The causes of these two disorders are not known; there is no convincing evidence for either inherited or biologically determining factors. Anorexia nervosa has been viewed in the psychodynamic sense as a struggle towards a self-respecting identity, as a 'defensive, biologically regressed' attitude taken in response to pressures (especially sexual ones) experienced in puberty, and as an attempt to realize society's current view of the ideal feminine figure as sylphlike. Similarly, evidence has been provided that the development of bulimia is related to the struggle to attain a perfect stereotyped female image of beauty, helplessness, and dependence.
Both anorexia nervosa and bulimia nervosa are very resistant to treatment, with a less favourable prognosis for bulimia nervosa than for anorexia nervosa. Thus physical complications, such as potassium depletion, urinary infections, and renal failure, are more frequent and dangerous, and the risk of suicide is greater for those suffering from bulimia.
Pharmacological treatment is possible, and the drugs that have been used exert their behavioural actions through the central monoamine and opiate
neurotransmitter systems. Certain drugs that have been shown to be effective in the treatment of other psychiatric or neurological disorders — for example, chlorpromazine used predominantly in treating
schizophrenia and which appears to have had some success in combating compulsive behaviour — have been used to treat patients with anorexia or bulimia nervosa. In addition, tricyclic antidepressants have been tried in several studies. The results of these drug trials to date have been unconvincing, however, because of the small number of subjects studied and the failure in general to use control procedures. Indeed, in the few studies where the latter procedure has been implemented, pharmacological treatment has
not been shown to be effective.
It has been reported in one study that in-patient treatment for anorexia nervosa was required in 80 per cent of cases. When the patient was separated from her family, weight was usually restored but only with some difficulty, using a combination of psychotherapy, capable nursing, and, in about half of the cases, treatment with chlorpromazine. Most patients were reported to take between one and five years to stabilize their weight at a reasonable level, to lose their fear of increasing weight, and to be considered fully recovered.
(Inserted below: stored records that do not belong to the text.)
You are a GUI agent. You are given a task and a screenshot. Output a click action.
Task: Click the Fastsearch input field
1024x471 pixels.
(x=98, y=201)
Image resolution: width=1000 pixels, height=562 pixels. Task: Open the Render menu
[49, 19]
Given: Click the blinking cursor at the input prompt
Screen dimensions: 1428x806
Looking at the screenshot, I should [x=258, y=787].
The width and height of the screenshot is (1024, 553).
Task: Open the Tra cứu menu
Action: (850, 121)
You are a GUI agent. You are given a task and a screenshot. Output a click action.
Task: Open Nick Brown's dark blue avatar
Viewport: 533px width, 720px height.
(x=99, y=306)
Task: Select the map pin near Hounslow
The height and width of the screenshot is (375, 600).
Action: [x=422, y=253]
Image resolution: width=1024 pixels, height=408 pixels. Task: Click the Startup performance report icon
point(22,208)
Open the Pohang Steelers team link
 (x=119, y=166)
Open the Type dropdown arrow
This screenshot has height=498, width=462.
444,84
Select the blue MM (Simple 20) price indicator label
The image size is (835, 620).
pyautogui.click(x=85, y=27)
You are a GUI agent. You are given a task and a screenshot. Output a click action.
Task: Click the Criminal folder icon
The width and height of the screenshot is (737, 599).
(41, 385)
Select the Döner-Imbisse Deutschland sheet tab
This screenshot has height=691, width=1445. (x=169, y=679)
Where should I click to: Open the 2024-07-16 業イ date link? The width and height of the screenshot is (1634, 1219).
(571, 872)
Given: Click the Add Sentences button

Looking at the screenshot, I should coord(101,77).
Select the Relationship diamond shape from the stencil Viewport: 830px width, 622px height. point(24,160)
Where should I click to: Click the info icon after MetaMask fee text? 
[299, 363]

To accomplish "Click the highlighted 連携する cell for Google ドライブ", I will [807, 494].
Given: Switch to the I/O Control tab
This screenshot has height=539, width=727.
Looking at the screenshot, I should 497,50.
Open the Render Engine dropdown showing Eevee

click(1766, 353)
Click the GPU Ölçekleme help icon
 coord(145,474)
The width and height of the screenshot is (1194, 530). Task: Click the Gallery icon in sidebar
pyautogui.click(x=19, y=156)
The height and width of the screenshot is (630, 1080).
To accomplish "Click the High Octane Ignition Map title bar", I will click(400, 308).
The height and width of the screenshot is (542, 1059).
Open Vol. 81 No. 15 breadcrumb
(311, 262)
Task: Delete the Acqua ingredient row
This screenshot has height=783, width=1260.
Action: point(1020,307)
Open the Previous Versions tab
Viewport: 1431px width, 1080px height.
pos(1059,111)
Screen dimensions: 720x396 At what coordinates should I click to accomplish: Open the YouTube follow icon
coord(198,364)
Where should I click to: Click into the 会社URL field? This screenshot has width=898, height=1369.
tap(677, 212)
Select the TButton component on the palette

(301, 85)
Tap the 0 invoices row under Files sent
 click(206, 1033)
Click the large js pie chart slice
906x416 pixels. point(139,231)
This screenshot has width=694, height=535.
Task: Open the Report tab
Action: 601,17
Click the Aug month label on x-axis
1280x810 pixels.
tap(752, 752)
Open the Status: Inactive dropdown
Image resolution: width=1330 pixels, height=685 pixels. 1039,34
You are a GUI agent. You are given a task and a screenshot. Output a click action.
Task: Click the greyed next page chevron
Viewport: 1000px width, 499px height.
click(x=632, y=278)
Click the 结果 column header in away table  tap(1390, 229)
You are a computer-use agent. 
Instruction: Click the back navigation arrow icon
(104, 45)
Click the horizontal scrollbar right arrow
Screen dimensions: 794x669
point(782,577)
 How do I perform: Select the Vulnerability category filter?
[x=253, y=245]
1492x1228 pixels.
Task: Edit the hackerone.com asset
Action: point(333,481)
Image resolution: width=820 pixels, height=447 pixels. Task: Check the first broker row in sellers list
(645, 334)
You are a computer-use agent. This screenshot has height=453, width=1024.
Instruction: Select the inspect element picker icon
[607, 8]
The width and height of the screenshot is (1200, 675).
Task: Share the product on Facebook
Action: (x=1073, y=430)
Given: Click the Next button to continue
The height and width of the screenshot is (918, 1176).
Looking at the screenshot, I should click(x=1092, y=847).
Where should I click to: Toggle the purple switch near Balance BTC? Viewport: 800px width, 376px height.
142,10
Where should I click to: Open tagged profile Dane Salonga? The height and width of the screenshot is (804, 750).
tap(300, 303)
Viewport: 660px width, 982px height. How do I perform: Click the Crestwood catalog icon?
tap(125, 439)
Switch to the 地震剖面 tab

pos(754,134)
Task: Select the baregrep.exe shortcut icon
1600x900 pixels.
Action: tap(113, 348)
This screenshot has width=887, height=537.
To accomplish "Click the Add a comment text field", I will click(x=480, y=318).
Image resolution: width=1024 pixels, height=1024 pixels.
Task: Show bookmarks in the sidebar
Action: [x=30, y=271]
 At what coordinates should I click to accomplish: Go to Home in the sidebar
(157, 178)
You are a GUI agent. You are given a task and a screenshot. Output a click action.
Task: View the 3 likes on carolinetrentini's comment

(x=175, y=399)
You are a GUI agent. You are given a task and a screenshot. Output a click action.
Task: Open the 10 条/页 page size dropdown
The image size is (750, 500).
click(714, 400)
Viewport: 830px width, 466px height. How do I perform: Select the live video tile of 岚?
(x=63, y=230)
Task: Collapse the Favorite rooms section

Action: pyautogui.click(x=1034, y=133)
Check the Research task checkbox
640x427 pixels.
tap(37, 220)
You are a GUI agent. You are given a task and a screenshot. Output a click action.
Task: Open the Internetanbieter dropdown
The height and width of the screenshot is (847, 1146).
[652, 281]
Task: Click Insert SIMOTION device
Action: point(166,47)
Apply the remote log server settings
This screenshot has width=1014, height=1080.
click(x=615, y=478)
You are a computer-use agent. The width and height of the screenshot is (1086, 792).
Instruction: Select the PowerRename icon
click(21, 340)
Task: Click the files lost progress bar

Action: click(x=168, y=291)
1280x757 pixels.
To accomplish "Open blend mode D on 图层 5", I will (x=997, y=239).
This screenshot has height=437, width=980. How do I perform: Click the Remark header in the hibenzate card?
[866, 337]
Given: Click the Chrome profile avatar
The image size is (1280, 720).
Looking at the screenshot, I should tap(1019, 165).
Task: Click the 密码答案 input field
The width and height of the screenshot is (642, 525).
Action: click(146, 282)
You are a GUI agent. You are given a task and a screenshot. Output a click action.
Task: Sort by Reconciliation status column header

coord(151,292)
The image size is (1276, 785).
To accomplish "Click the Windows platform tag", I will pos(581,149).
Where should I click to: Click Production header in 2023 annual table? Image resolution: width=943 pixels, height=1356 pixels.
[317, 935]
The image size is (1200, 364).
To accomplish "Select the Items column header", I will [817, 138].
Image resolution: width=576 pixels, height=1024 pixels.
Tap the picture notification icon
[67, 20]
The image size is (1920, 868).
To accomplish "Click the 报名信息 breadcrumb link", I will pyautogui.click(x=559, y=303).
Some success has been reported in treating bulimic patients using a 'cognitive–behavioural' approach. This focuses on increasing the patient's control of eating, eliminating food avoidance, and changing maladaptive attitudes. A recent approach, with some similarities to this, combines dietary and cognitive techniques. The patient is placed on a calorie-controlled diet that allows her to control her weight at an acceptable level while enabling her to eat a balanced diet, including food rich in carbohydrate, which is normally irrationally avoided. This dietary regimen is coupled with behavioural modification techniques, together with cognitive and self-control strategies.
Behaviour therapy is employed to help render normal the patient's eating patterns, while the cognitive techniques enable her to concentrate on other creative, positive aspects of her life, rather than on ruminations about her body weight and feeding behaviour.